## Start
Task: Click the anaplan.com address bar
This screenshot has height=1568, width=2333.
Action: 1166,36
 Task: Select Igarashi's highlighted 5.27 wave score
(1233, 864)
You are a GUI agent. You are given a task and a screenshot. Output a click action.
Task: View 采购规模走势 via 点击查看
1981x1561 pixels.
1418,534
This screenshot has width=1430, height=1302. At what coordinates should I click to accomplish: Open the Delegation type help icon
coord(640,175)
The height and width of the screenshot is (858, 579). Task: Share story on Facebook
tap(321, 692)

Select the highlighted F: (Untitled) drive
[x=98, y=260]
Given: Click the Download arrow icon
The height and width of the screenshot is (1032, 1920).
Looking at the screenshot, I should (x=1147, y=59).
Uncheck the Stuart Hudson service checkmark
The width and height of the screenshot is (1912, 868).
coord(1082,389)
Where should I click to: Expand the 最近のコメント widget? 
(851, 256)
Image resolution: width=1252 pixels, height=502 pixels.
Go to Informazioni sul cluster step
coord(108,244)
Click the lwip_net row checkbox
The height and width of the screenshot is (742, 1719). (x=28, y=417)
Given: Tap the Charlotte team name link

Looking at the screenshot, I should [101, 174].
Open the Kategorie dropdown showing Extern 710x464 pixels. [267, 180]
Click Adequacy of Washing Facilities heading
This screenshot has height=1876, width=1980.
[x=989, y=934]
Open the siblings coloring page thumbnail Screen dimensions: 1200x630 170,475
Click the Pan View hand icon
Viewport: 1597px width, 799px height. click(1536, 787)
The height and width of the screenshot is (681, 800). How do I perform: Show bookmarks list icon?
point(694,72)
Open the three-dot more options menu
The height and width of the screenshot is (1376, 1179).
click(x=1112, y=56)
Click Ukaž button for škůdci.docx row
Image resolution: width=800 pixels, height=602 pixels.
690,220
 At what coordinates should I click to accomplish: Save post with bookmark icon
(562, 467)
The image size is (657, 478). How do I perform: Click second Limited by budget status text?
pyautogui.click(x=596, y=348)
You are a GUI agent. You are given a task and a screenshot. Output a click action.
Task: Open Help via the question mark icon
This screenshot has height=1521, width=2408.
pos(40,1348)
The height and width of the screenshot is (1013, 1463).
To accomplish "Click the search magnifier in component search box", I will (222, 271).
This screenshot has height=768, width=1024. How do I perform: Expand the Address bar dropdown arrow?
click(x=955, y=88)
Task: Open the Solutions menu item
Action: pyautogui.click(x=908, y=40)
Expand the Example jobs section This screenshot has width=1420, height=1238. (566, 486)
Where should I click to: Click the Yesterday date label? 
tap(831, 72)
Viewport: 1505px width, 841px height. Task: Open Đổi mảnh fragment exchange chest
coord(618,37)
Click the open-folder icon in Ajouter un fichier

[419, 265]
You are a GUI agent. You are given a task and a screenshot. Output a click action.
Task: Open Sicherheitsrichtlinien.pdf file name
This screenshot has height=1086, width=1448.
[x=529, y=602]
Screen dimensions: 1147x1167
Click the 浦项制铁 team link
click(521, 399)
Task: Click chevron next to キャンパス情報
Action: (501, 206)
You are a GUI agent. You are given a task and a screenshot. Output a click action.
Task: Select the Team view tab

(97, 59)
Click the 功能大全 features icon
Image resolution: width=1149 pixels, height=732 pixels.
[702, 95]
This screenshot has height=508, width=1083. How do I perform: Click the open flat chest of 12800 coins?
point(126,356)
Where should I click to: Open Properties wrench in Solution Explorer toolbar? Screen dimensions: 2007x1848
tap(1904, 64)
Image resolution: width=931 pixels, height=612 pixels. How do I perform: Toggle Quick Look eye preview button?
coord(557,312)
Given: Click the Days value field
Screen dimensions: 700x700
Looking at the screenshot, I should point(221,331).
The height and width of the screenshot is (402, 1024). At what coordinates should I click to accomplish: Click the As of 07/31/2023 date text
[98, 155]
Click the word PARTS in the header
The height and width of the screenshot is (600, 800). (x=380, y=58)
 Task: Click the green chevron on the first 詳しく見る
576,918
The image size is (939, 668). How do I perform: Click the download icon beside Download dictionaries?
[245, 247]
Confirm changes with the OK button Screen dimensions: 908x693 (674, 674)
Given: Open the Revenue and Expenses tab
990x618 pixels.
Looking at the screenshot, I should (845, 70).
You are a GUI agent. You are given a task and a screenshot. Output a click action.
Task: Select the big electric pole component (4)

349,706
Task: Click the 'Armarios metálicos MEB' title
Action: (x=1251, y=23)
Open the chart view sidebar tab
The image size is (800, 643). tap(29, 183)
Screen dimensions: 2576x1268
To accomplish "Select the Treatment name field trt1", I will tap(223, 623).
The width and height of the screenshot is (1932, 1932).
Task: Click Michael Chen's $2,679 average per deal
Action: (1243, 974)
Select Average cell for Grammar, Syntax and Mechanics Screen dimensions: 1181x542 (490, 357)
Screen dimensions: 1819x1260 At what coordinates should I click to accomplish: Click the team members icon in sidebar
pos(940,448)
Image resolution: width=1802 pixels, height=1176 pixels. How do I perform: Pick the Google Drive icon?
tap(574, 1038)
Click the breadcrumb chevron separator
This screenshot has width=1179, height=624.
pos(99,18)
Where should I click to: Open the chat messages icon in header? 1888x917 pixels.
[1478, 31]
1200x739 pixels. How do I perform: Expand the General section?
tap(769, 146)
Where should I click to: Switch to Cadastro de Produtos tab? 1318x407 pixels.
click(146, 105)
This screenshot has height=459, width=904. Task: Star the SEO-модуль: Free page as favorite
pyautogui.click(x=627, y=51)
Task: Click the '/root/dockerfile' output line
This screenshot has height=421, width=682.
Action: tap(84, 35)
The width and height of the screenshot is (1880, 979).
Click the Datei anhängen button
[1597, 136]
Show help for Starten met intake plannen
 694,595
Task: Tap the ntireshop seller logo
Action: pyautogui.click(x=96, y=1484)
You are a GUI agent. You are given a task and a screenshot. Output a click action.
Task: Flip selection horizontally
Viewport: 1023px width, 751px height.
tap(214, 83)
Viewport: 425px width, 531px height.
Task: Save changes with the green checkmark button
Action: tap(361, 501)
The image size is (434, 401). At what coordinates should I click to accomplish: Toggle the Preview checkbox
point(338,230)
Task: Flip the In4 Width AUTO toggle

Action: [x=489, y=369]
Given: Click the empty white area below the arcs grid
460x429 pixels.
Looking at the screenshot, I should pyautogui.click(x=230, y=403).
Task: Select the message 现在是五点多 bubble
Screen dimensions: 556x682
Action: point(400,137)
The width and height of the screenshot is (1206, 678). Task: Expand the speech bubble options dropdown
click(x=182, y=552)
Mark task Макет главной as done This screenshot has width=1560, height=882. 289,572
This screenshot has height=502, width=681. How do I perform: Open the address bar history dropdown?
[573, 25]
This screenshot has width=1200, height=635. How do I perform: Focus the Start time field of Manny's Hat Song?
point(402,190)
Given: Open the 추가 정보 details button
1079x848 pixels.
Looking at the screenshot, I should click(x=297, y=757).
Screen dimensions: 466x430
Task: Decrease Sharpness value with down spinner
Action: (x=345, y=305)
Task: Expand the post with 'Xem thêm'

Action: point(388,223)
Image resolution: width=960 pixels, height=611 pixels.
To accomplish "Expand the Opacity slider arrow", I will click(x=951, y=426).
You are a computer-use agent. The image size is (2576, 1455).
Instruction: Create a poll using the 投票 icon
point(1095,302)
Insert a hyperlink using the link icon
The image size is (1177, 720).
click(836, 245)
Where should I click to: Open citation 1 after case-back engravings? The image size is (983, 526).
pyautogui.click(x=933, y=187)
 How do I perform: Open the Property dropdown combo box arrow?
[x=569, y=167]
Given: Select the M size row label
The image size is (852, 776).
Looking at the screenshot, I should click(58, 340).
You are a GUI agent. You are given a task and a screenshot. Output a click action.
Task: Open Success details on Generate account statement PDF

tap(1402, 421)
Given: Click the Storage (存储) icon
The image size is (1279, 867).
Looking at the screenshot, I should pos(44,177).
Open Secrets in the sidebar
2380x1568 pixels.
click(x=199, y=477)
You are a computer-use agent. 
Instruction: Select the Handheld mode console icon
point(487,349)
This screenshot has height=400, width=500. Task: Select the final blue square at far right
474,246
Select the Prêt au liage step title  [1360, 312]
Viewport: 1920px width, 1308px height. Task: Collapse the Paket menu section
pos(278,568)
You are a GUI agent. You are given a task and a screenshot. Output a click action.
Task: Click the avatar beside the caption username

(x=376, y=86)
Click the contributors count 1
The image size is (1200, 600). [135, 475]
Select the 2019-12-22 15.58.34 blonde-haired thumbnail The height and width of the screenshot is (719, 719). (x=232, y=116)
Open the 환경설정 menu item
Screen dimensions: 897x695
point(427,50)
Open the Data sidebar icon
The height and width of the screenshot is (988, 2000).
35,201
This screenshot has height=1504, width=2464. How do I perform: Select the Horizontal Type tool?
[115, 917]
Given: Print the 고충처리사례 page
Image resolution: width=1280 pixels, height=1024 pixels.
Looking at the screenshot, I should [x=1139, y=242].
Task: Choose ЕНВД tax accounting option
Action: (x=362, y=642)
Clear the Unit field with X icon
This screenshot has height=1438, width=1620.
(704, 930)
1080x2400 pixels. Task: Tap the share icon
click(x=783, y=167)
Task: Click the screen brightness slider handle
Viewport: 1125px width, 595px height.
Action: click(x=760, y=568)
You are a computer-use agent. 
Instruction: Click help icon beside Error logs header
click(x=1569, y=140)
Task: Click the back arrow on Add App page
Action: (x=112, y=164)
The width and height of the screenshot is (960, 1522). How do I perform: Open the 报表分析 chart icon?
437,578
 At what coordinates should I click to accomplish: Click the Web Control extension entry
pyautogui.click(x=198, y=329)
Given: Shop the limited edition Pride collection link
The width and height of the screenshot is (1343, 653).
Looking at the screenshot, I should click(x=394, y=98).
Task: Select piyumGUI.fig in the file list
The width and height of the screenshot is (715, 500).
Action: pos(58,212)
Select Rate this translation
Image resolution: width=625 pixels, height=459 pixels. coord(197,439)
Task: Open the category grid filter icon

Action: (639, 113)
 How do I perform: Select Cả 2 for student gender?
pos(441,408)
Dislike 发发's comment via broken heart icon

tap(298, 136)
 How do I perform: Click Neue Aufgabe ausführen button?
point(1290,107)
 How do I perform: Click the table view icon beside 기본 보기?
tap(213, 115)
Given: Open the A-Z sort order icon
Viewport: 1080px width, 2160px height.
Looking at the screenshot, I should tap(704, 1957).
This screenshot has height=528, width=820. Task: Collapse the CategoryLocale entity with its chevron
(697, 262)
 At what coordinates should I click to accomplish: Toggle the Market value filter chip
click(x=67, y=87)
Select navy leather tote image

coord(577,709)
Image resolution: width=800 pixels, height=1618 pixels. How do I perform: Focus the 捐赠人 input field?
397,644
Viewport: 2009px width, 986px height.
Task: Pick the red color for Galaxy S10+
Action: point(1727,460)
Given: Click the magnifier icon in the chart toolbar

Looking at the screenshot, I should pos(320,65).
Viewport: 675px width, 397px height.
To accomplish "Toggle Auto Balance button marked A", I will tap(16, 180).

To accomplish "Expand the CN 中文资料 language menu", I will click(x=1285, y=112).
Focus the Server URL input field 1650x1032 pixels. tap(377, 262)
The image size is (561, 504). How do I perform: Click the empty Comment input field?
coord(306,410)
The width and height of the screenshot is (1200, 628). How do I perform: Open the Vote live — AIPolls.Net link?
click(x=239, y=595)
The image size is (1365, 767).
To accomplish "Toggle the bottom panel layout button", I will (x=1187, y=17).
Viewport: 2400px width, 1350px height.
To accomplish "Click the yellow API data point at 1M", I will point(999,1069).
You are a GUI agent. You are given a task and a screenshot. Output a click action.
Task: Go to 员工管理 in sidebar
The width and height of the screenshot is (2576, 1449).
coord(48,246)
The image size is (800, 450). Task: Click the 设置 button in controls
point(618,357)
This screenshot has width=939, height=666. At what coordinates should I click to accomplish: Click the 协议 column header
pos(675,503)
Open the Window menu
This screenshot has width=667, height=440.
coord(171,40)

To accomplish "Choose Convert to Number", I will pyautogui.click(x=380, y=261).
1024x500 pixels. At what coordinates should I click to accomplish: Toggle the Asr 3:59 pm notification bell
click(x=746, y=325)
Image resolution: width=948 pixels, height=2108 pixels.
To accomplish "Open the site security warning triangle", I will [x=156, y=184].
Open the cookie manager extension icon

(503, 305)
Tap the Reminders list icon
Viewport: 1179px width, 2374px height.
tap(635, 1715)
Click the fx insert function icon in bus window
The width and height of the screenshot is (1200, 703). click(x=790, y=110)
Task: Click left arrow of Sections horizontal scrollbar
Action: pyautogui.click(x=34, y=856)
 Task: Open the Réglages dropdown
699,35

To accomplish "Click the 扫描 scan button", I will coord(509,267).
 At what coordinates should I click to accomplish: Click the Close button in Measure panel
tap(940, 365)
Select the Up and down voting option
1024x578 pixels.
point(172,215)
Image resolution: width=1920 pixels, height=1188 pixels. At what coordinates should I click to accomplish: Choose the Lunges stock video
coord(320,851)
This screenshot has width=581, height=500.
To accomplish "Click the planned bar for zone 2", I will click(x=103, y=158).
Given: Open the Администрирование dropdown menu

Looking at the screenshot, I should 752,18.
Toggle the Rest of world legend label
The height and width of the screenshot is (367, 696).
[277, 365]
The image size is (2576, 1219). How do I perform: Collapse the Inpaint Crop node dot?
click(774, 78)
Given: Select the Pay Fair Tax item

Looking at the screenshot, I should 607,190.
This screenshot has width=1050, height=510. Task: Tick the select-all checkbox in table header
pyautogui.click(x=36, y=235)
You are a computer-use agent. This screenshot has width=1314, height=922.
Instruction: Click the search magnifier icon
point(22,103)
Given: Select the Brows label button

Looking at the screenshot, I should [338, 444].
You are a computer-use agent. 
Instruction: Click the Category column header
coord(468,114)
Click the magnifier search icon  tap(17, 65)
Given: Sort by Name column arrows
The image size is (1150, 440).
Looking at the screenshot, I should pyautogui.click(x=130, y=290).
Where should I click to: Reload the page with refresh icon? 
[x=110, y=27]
## End
Count the lines in the rows above that contain the string "Collapse", treating uppercase and lowercase as different. Give only the number.

> _Solution_:
3